È all’insaziabile passione di Marianna Troise per una danza forte e leggera – e per l’acrobazia, le arti visive, la poesia, la parola e gli incontri con artisti, critici, gente di strada… – che è dedicato il nuovo appuntamento di Ravenna Festival con il Progetto RIC.CI, ideato e diretto da Marinella Guatterini e votato a dare risalto e rimettere in moto la memoria della danza italiana degli anni Ottanta e Novanta.
Martedì 21 maggio, alle 21 al Teatro Alighieri, è in scena Fragili film / Solo agli specchi, scorcio riassuntivo di un’attività polimorfa e poliglotta nel quale la parola della poetessa Milli Graffi s’imbeve nel movimento e ne è imbevuta.

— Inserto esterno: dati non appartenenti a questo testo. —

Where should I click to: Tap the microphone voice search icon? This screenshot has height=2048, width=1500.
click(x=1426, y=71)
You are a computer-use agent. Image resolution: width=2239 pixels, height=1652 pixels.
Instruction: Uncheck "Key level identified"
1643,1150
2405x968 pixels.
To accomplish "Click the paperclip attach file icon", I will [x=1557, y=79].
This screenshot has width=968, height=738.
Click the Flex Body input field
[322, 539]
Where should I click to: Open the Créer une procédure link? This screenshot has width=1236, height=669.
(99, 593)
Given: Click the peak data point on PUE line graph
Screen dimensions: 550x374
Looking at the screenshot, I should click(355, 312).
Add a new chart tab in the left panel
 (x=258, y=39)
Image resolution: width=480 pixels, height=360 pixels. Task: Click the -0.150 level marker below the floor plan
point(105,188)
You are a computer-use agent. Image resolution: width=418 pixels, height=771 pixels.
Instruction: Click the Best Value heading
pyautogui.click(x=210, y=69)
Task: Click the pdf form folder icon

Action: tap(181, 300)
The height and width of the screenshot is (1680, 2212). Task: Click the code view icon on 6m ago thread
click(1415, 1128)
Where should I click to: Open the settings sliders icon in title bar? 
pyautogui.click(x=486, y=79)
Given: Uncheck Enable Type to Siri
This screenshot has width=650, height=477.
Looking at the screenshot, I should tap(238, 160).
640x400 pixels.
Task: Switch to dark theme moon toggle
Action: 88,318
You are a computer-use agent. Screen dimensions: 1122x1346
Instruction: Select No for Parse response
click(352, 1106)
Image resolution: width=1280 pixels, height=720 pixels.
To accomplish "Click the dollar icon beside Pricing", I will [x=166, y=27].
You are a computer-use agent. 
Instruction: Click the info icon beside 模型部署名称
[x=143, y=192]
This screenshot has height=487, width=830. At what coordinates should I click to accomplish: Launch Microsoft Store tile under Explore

Marianna Troise – il cui fiuto l’ha resa, già negli anni Settanta, un pilastro della contemporaneità teatrale in Campania, ma con molti addentellati in musei e gallerie d’arte anche all’estero – scrive: “Il gioco dello specchio continua, più intrigante che mai; non è più solo il mio riflesso che vedo, ma le sue parole saccheggiate che mi ritornano (in)contro, cariche del mio gesto, aggredite dalla mia esuberanza. Nel gioco dei contrasti percorro una pista già nota e vado… al mio ritorno”.
Forte di una stretta liaison con le arti visive, oltre che di una preparazione nello specifico della danza come allieva prediletta di Greta Bittner – didatta austriaca trasferitasi a Napoli, proveniente dalla Scuola di Émile Jaques-Dalcroze ma non riluttante a insegnare la tecnica accademica alle sue allieve partenopee – Marianna Troise ha vissuto passaggi epocali della “nuova danza italiana”. Negli stessi anni in cui si affacciava in Italia Pina Bausch, Troise escogitava un proprio teatrodanza forte e poetico, creando spettacoli che meritano ripresa al pari di Fragili film – Solo agli specchi, quest’ultimo titolato originariamente Soliloquio della sposa nera e premiato a Parigi nel 1986. L’artista anticipò un pensiero e una pratica di lavoro che, alla finitezza dello spettacolo compiuto, “chiuso”, privilegiava un’opera aperta che vive in continua, necessaria, mutazione. Siano state creazioni di gruppo oppure no, la forza onirica dello sguardo tenero e leggiadro di Marianna Troise si è posata su di un mondo fastidiosamente bellicoso, sgraziato, così pungendo con le lacrime agli occhi: proprio come in quello Sposalizio “in nero”.
Fondatrice negli anni ’80 di Caiv Danza e Compagnia Ottantasei, Marianna Troise è stata protagonista di eventi-spettacoli, performance, rassegne, stage didattici e interventi interdisciplinari. Cessata l’attività di gruppo, ha continuato a lavorare: non più sui corpi dei suoi danzatori o su se stessa (salvo nello straziante La Danza in corpo per Viaggiatori senza bagaglio), ma con gli oggetti, la tecnologia, le parole, i dipinti, quasi sempre spalleggiata da Achille Bonito Oliva, il celebre critico della Transavanguardia, e prediletta da Gillo Dorfles. Le vicissitudini che hanno diradato le sue apparizioni coreografiche hanno anche reso più scarno e potente un linguaggio all’inizio tracimante di colori, come accade nel minimale e rituale Le tessitrici del tempo in più (2003). Consapevole di essere un’artista a tutto tondo, Troise ha continuato a veleggiare lungo i suoi percorsi imprevedibili.